Thursday 30 August 2012

New Research Sheds Light On The True Nature Of Early Mollusks And Their Teeth

Go into any garden and turn over a log or flower pot and underneath, in the damp soil, you will find a multitude of small arthropods: woodlice, ants and beetles. Which scuttle away into the undergrowth as their cool dark home is disturbed. Hard shelled arthropods, the descendants of some of the first ancient predators to cruise the seas of the primordial Earth, are the most common, but occasionally creatures with a far more ancient heritage can be found, namely the molluscs.

The 510 million year old fossil of Wiwaxia. The dark
mouth parts are just visible at the top o0f the fossil
Slugs and snails are usually relegated to disgusting ground feeders sheathed in a cocoon of mucus. Yet they carry a fascinating evolutionary history.

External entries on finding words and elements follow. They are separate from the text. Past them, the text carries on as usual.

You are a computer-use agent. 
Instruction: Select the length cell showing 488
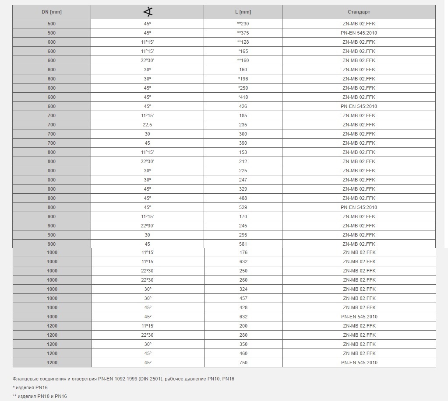(x=243, y=198)
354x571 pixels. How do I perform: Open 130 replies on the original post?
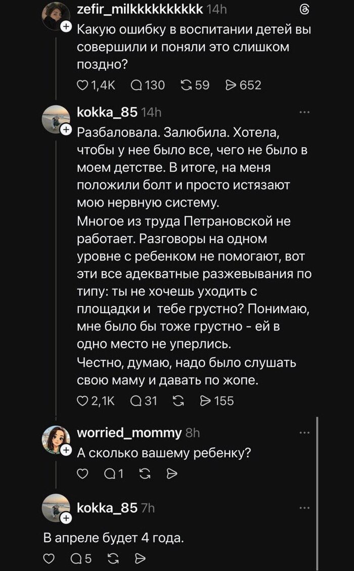(137, 85)
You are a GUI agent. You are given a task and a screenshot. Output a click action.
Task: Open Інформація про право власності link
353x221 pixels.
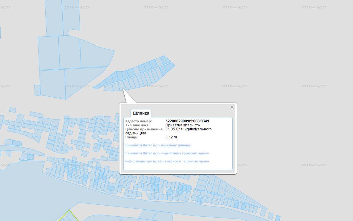pyautogui.click(x=167, y=161)
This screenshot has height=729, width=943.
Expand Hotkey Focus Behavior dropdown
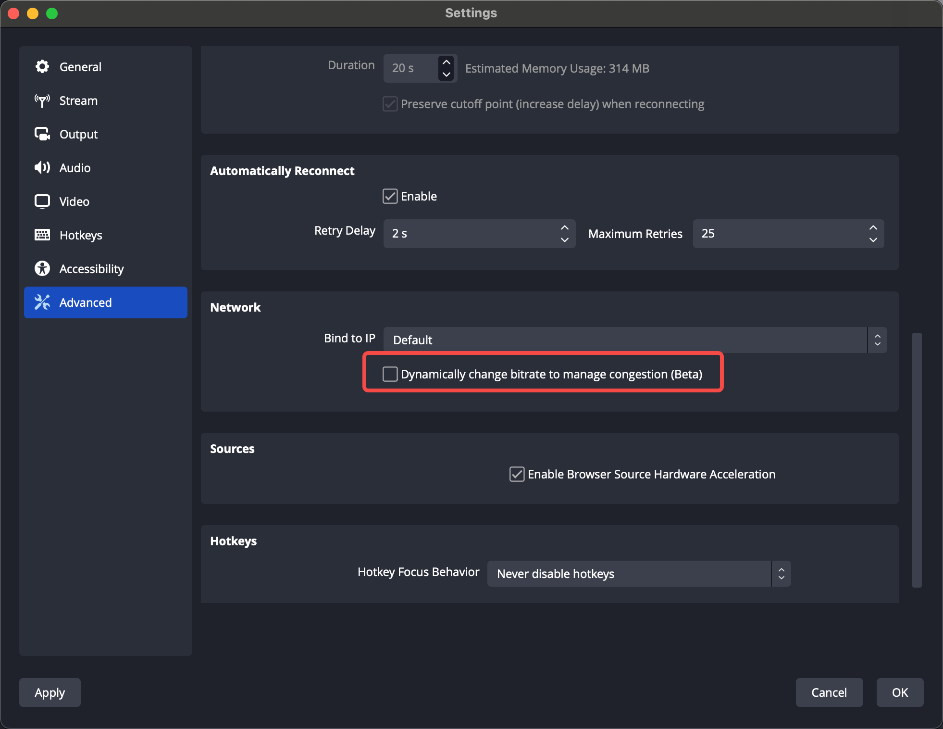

A history which is understood for the first time, owing to incredible new studies of fossils which have been present in our collections for over 100 years.

A defining feature of nearly all molluscs is a structure called a radula. Homologous to a tongue, a radula consists of hundreds of sharp, interlocking teeth used to feed. In slugs and snails, its purpose is to simply grind its way through vegetable matter. In larger creatures such as the squid, its purpose is a little more gruesome: scraping the flesh and muscle from prey. Such a distinctive organ must have been present in the earliest molluscs.

It is likely that Kimberella, one of those strange organisms which are part of the Ediacara biota, was the first of its kind. Scratch marks found close to the head in some fossils suggest that it may have had a scraping structure similar or possibly even a precursor to a radula. Yet no actual organ has been preserved on account of the owner's soft-bodied nature. As a result, the origin of the radula remained quite mysterious until recently.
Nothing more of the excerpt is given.